First, the fall in the number of incoming cases occurred well before the Macron Scale was implemented and even before the reforms to the labour law procedure that took effect on 1 September 2016. The peak was reached in 2009 when the number of new cases rose to the unparalleled level of 228,578 cases. The number has fallen steadily since: to 184,343 cases in 2015, 149,806 in 2016 and, as already stated, 126,693 in 2017. It is clear that the reform only accompanied an underlying trend that was already pessimistic and certainly did not trigger the decline or even accelerate it.
On the other hand, it is certain that the nature of the cases of which the French labour courts will be seised in the future will evolve. Litigation that is currently overwhelmingly made up of disputes on individual dismissals, will gradually occupy the territory of discrimination in all its forms. Indeed, one should note that when it is discriminatory, a dismissal is void and when deemed void, a dismissal entitles the claimant to compensation without limit.

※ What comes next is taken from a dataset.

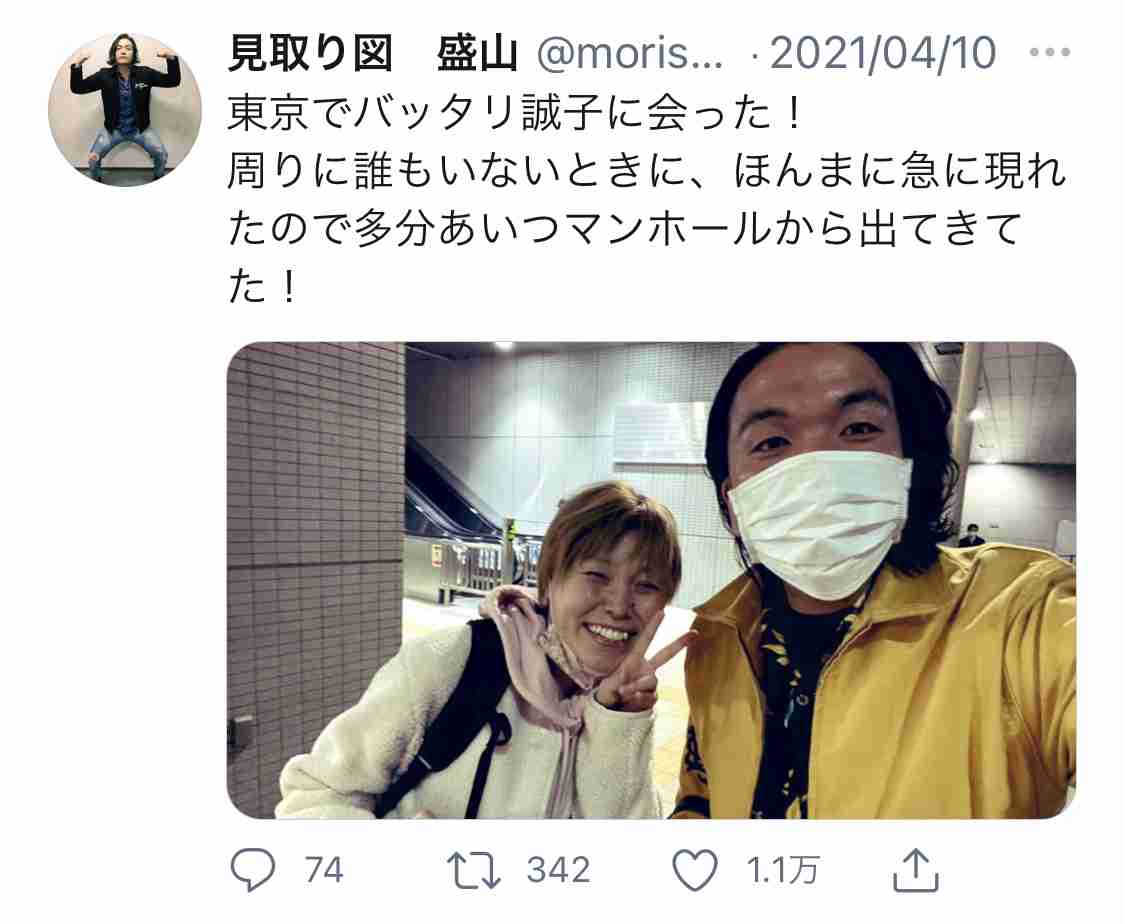The width and height of the screenshot is (1125, 924).
Task: Retweet using the arrows icon
Action: 474,870
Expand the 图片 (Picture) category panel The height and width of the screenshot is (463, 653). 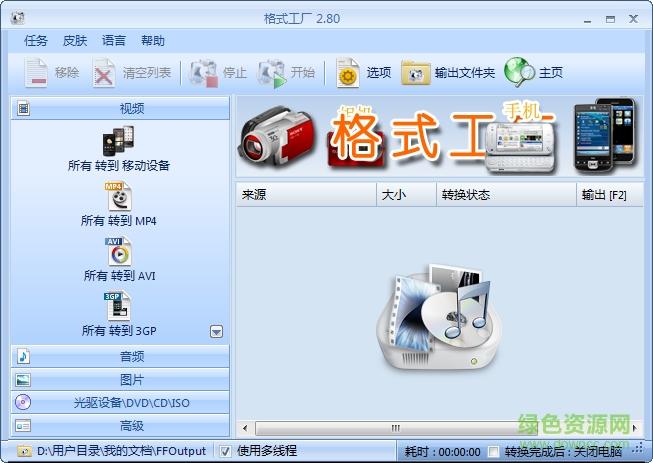point(120,380)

However, this type of case is much more burdensome than cases based solely on challenging the actual and serious cause. In itself, despite the benefits to the employee in terms of burden of proof when the discrimination falls within the scope of a legal prohibition, the discrimination must be carefully alleged, and the elements that make it likely and presume its existence, must be collected carefully. Conversely, an employer must be very specific when challenging allegations made by an employee without being able to take shelter behind its power of control.
In this respect, litigants could make judicious use of the new powers of investigation and guidance now granted to the conciliation and orientation boards. Likewise, they will have to ensure, in a precise written and legally founded argument, the development of all the legal means necessary to convince the judge. In a nutshell, the work done by their lawyers will become more and more important.